A mulher que lutava na Justiça para garantir a interrupção de uma gestação incompatível com a vida, enfim, teve seu direito efetivado. A Segunda Câmara Criminal do Tribunal de Justiça da Bahia (TJ-BA) reverteu a decisão da primeira instância e autorizou o procedimento, que foi realizado no último final de semana.
A Defensoria Pública da Bahia (DPE/BA) buscava a efetivação do direito ao aborto desde julho e, apesar de laudos médicos apontarem que não havia chances de vida extrauterina, a interrupção tinha sido negada.
Para a coordenadora da Especializada de Direitos Humanos e do Núcleo de Defesa das Mulheres, Lívia Almeida, a decisão veio com um pouco de atraso para para a gestante, mas tem um peso histórico. “É uma decisão muito bem fundamentada, abordou vários pontos importantíssimos, como Estado Laico e direito à saúde mental. Não é justo submeter uma mulher a algo tão cruel como gestar e parir um filho para depois enterrá-lo. Espero que ela pavimente um caminho menos doloroso para as próximas que vierem”, destacou a defensora pública.
Em decisão unânime proferida no último dia 29 de agosto, a Segunda Câmara reconheceu os riscos psíquicos – desconsiderados no parecer no Núcleo de Apoio Técnico do Poder Judiciário (Nat-Jus) – da imposição de uma gestação sem chances de vida. “O risco à saúde da gestante não se vincula tão somente à higidez física, perpassando, também, por óbvio, pela saúde mental consubstanciada na imposição à mulher de manutenção da gravidez, contra sua vontade, mesmo diante de diagnóstico da inviabilidade de vida extra-uterina”, afirma a decisão.
Para Lívia Almeida, o tempo de espera até a realização do procedimento intensificou o sofrimento vivido pela gestante. “Ela teve que enfrentar um processo muito doloroso. Foram muitos dias esperando, dias de angústia, medo, dor, ansiedade, tristeza”, avalia a defensora pública.
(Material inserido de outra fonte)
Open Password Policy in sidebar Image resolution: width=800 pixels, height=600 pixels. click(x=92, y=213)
Outro ponto ressaltado pela Segunda Câmara é de que os pareceres e notas técnicas emitidos pelo Nat-Jus não possuem caráter vinculante. De acordo com a decisão, o órgão tem caráter consultivo e parecer contrário não pode se sobrepor “de maneira absoluta e inconteste à estratégia terapêutica indicada pelos(as) médicos(as) responsáveis pela Impetrante que,
impende destacar, acompanham a sua gestação desde o começo e, consequentemente o desenvolvimento do quadro de saúde fetal e gestacional em comento”.
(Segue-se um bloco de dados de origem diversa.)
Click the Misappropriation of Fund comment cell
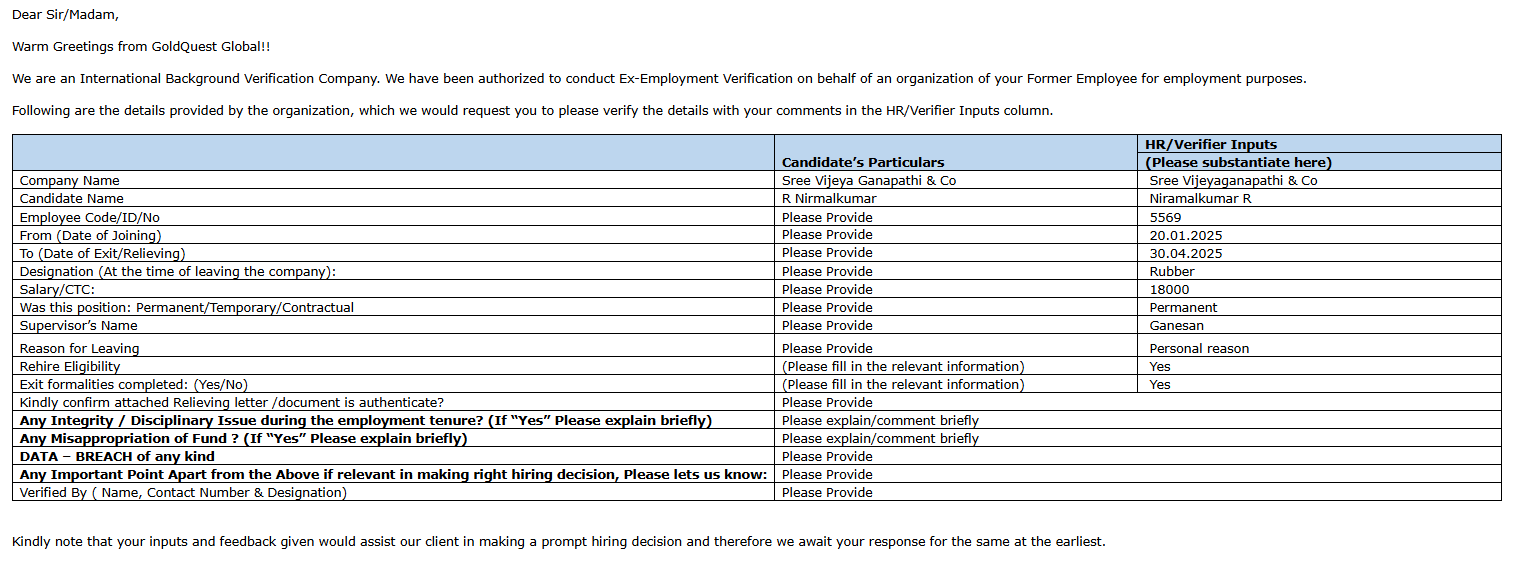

Mesmo com exames médicos apontando a incompatibilidade do feto com a vida, a realização do aborto foi impedida na primeira instância com base nos pareceres do Nat-Jus e do Ministério Público da Bahia (MP-BA). Ambos divergiram dos laudos médicos e afirmaram “ausência ou divergência de elementos técnicos que justifiquem a realização”. Com isso, foram pedidos novos exames.
Residente em um município do interior do estado, a mulher foi encaminhada à DPE/BA com diagnóstico de feto com pulmões, rins e o coração comprometidos, além de ausência de líquido amniótico. Nos exames realizados após pedido da Justiça, foi reforçado que o feto era “incompatível com a vida extrauterina e não há necessidade de diagnóstico genético, pois o exame ultrassonográfico é definitivo, chegando à mortalidade neonatal de 90-95%”.
A Defensoria também pediu o parecer de um médico especialista em medicina fetal, e a resposta foi que o feto sofre de insuficiência renal crônica irreversível. O documento anexado ao processo afirma ainda que o feto possuía “hipoplasia pulmonar devido a ausência do líquido amniótico”. “Nesse período, a ausência de líquido amniótico impossibilita o desenvolvimento alveolar adequado e, consequentemente, as trocas gasosas após o nascimento.”
A gestante foi encaminhada à DPE/BA para efetivar o direito ao aborto com 22 semanas de gestação. No entanto, a decisão que garantiu a realização do procedimento só foi proferida quando a gravidez já estava, aproximadamente, na 27ª semana. O tempo médio entre o recebimento, ajuizamento e autorização judicial de casos da mesma natureza recepcionados pelo Núcleo de Defesa das Mulheres (Nudem), é de uma semana.
Entre 2022 e maio deste ano, o Nudem recepcionou 73 casos de diagnóstico de gestação incompatível com a vida não previsto no ordenamento jurídico. A maioria dos casos (57,5%) chega à instituição com, pelo menos, 20 semanas de gravidez (57,5%) e são de mulheres residentes em municípios do interior (56,1%). Os dados são do observatório de atendimento para interrupção de gestações com malformação fetal incompatível com a vida extrauterina do Nudem.